◆ **Aim of the exercise**
Keep only the lines of the material below that contain the word "height". Copy those lines.

◆ **Recorded information**
----

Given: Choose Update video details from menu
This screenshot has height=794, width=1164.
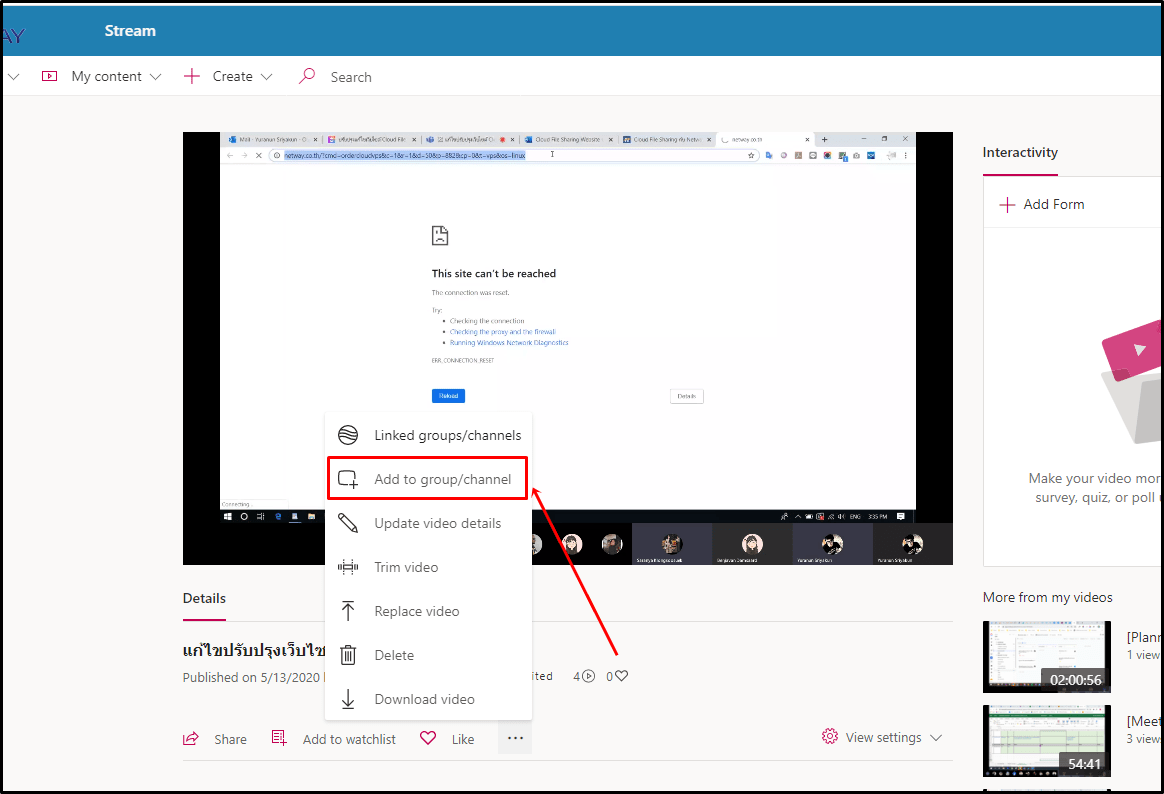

----

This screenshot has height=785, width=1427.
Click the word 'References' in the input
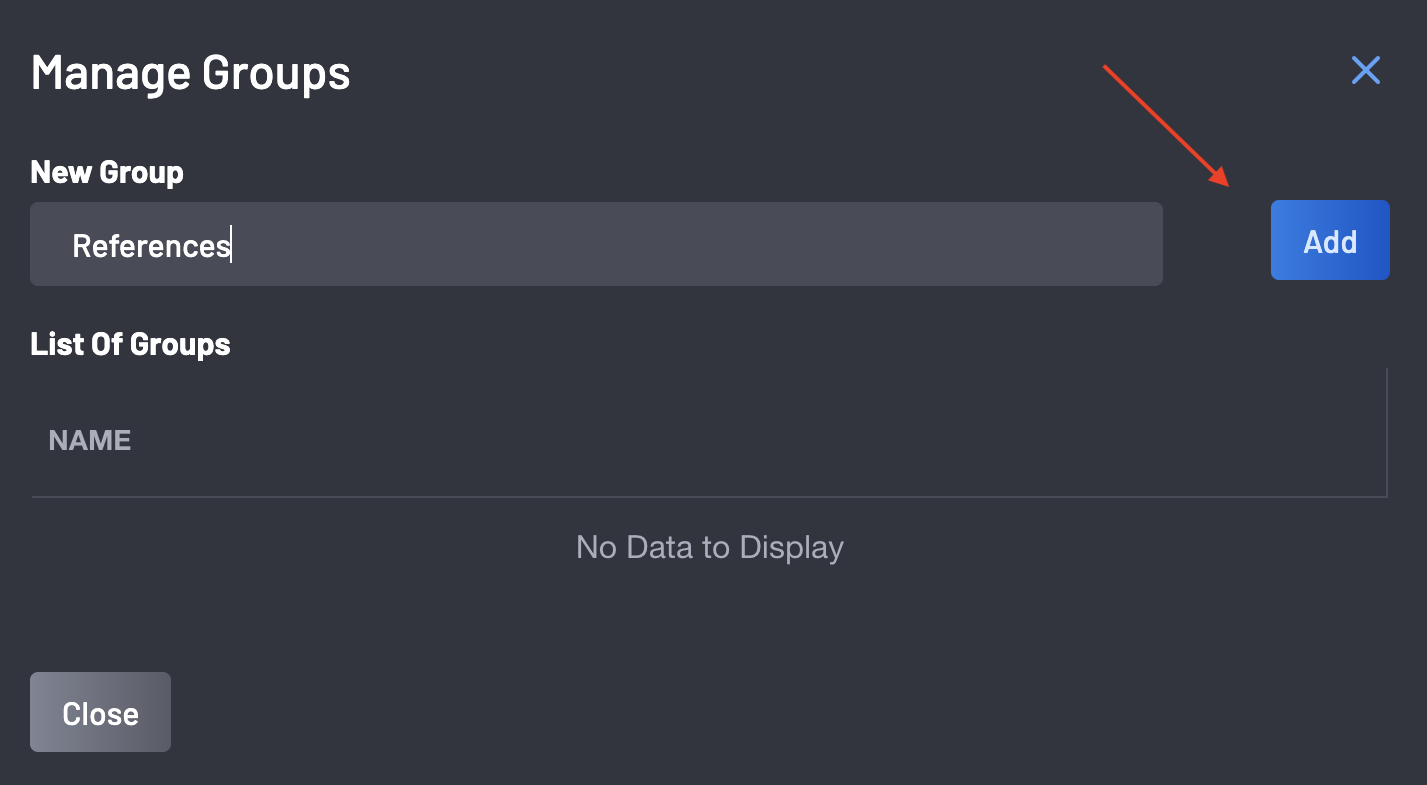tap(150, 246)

----

◆ **Answer to the problem**
This screenshot has height=794, width=1164.
This screenshot has height=785, width=1427.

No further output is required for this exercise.